*Task A*.
Put the lines of the entries below into a JSON list of strings, one string per line, leaving out blank lines and any pictures. Begin at the entry line that has "Given: Open Time Tracking in the sidebar" and stop after the last line of the entries.

*Text*.
## begin

You're assuming that blight means "poor condition" or somesuch. The problem is
that the operating definition is "property owned by the politically weak that
is desired by the politically strong". That's how blight condemnations
actually work.

Note that the person trying to defend Columbia says that the property was in
poor shape but the current owners have fixed that. His argument is that
they're engaged in the "wrong" sorts of biz, not that it's actually in
disrepair.

Their reward for fixing actual blight is to have their property taken away....

> Well, it's been a fact of American law for a long, long time.

Since when does that make it good?

------
hristov
I studied at Columbia and I have to say his tales of class snobbery are a bit
over the top. Me and a lot of my friends were poor and did not feel ostracized
about it.

And although there were some rich kids and Saudi heiresses in class, the
displays of wealth were more likely to be subject of jokes than the other way
around. I remember people made fun of one girl because she took a cab to
school every day (we would usually walk to school or use the subway).

## end

*Given data*.
## begin

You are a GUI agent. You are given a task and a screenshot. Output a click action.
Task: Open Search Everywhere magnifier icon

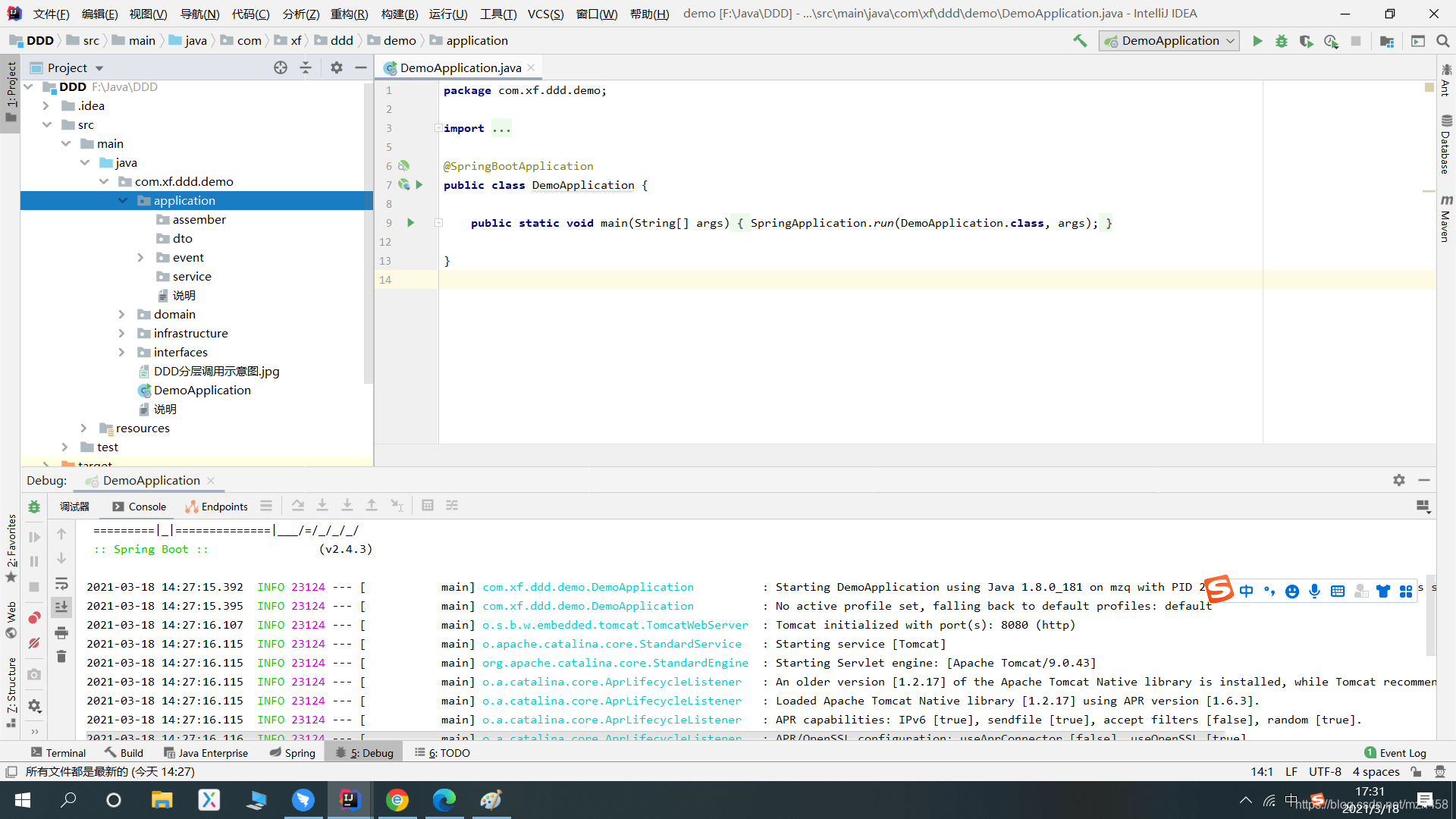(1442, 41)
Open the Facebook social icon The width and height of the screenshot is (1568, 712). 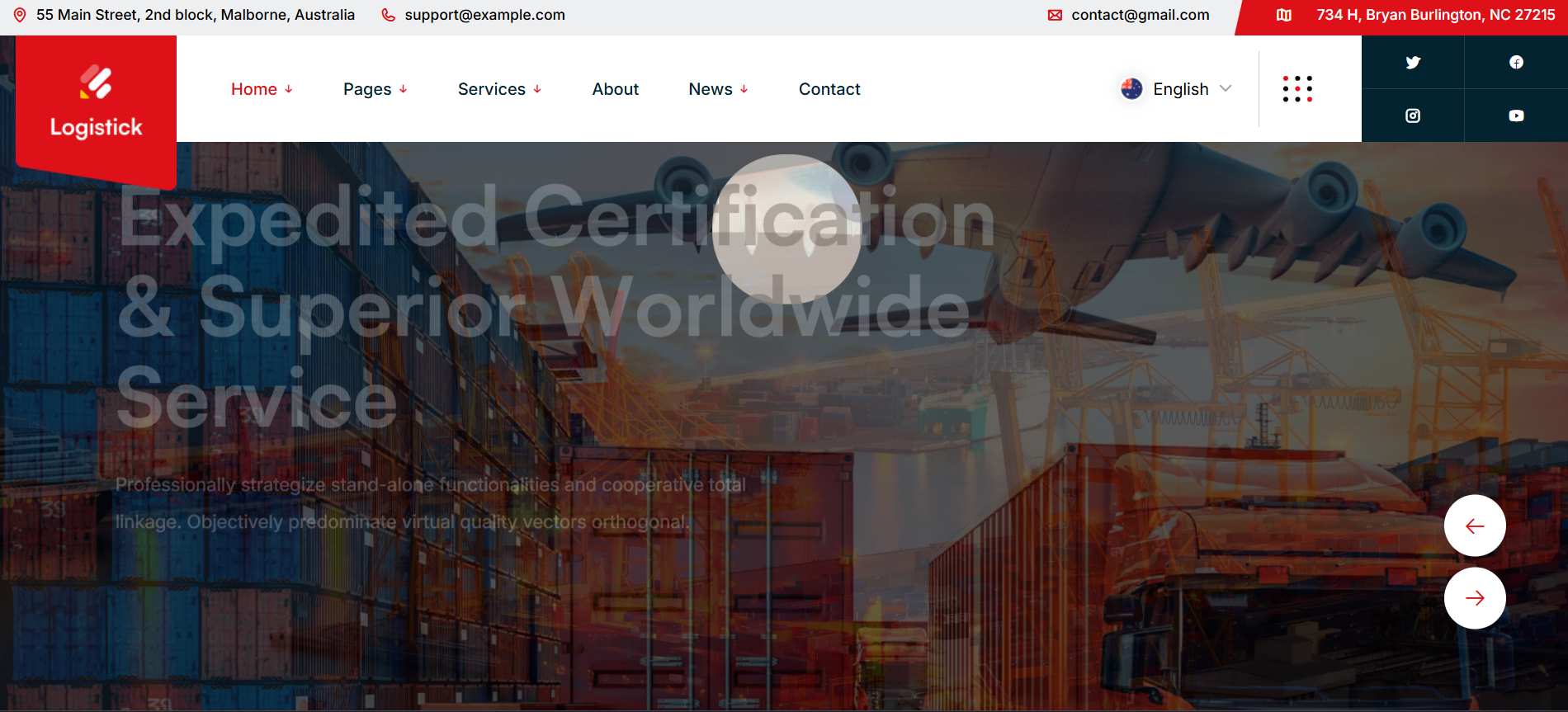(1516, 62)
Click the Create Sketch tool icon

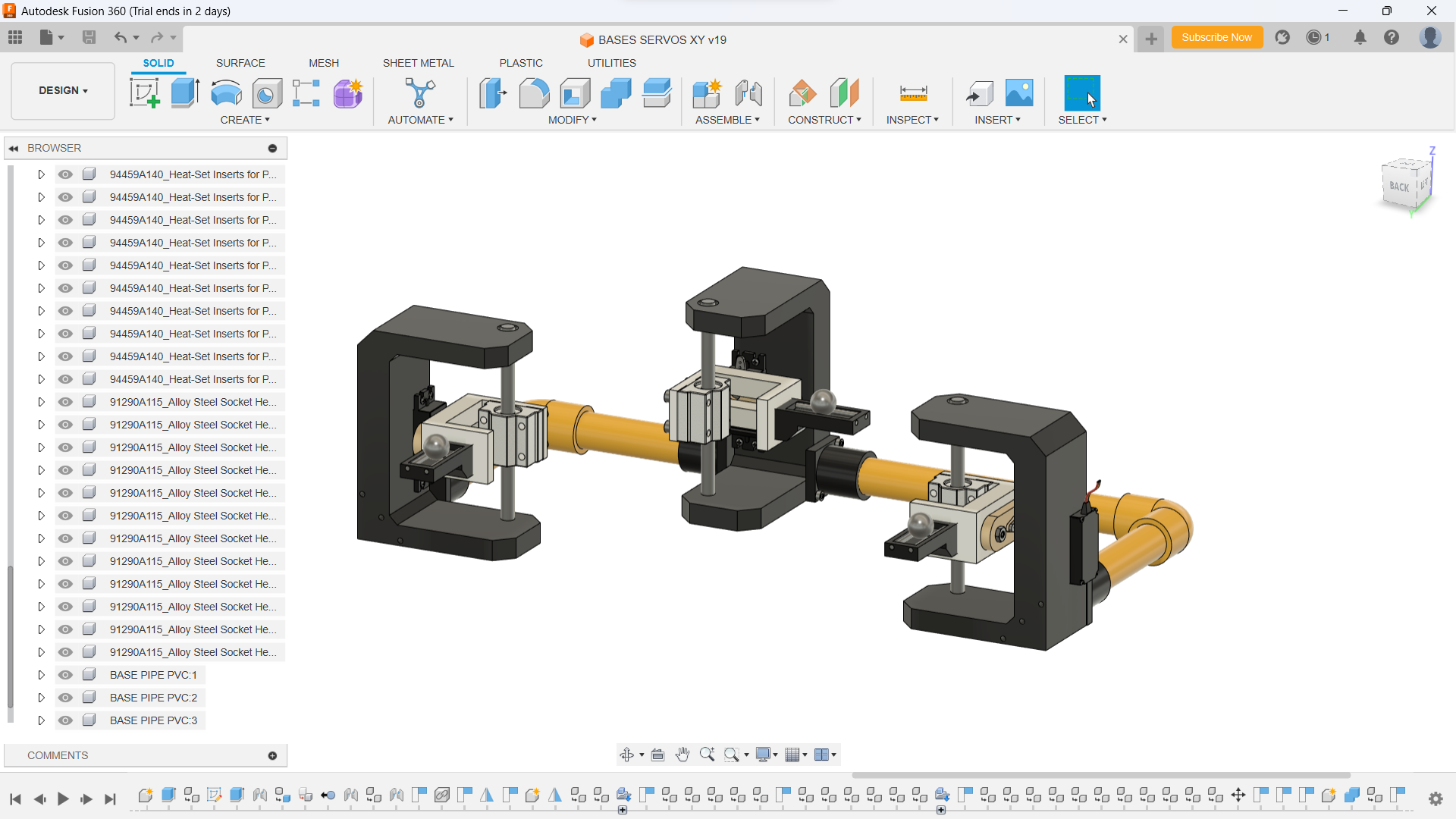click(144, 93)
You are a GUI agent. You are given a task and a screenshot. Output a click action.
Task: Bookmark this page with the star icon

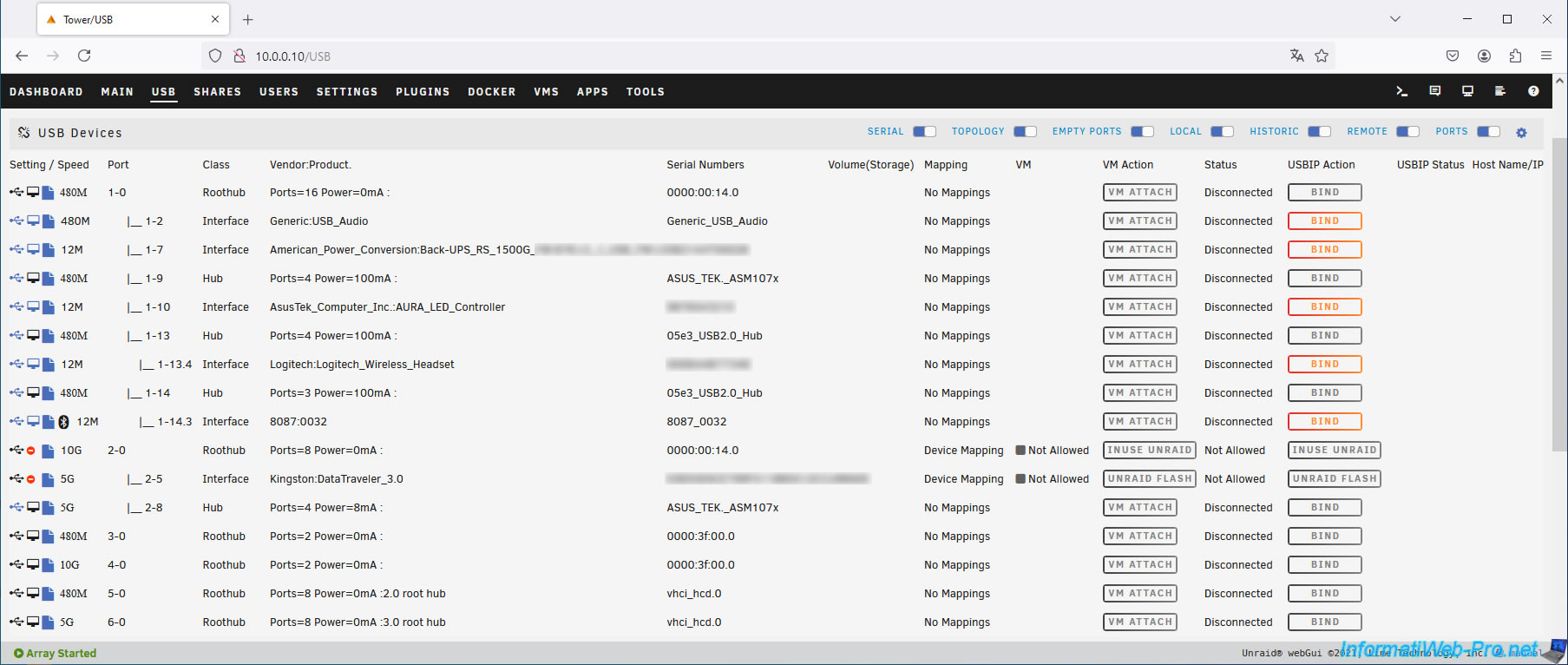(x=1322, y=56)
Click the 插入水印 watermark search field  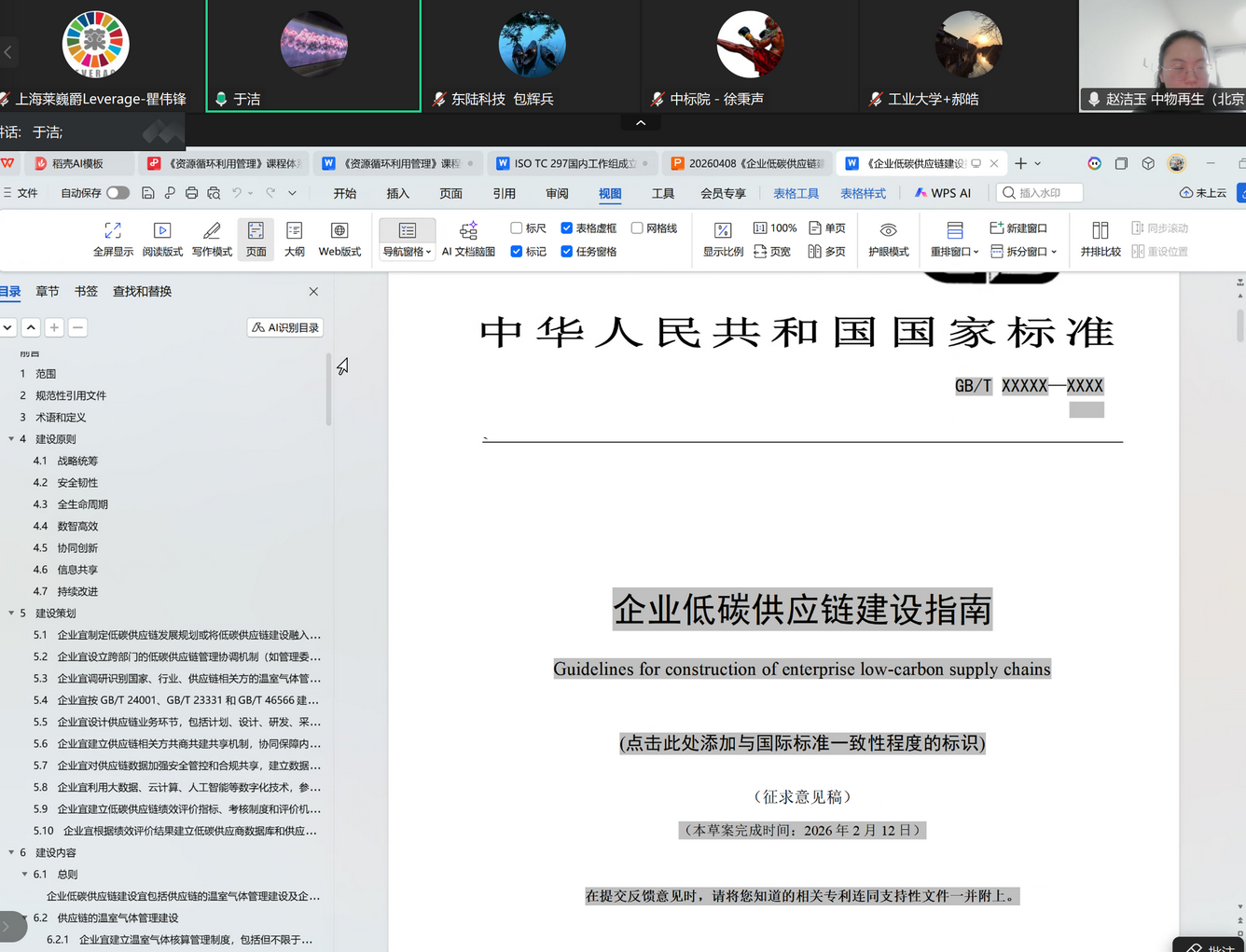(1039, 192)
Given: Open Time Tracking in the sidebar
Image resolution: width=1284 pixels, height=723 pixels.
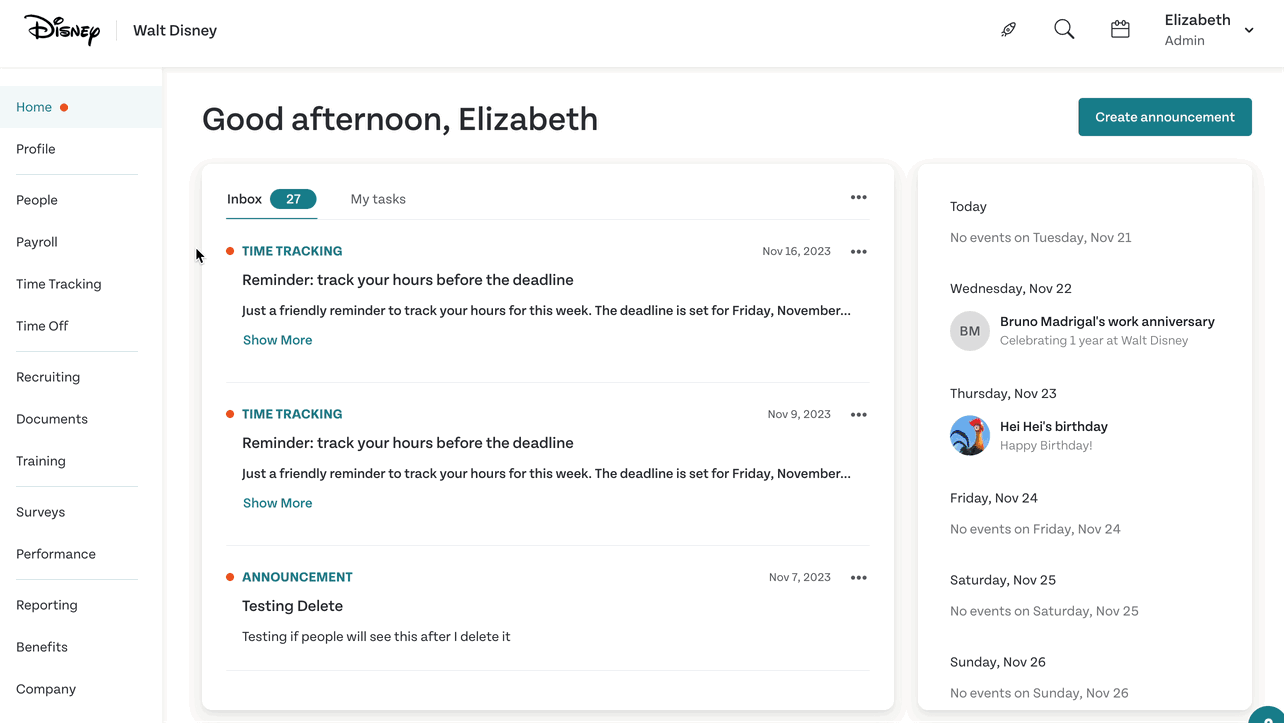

## end

*Task B*.
Reproduce the forum thread about blight condemnations word for word, beginning at the words "You're assuming that" and stopping after "actually work.".

*Answer A*.
[
  "Given: Open Time Tracking in the sidebar",
  "Image resolution: width=1284 pixels, height=723 pixels."
]

*Answer B*.
You're assuming that blight means "poor condition" or somesuch. The problem is
that the operating definition is "property owned by the politically weak that
is desired by the politically strong". That's how blight condemnations
actually work.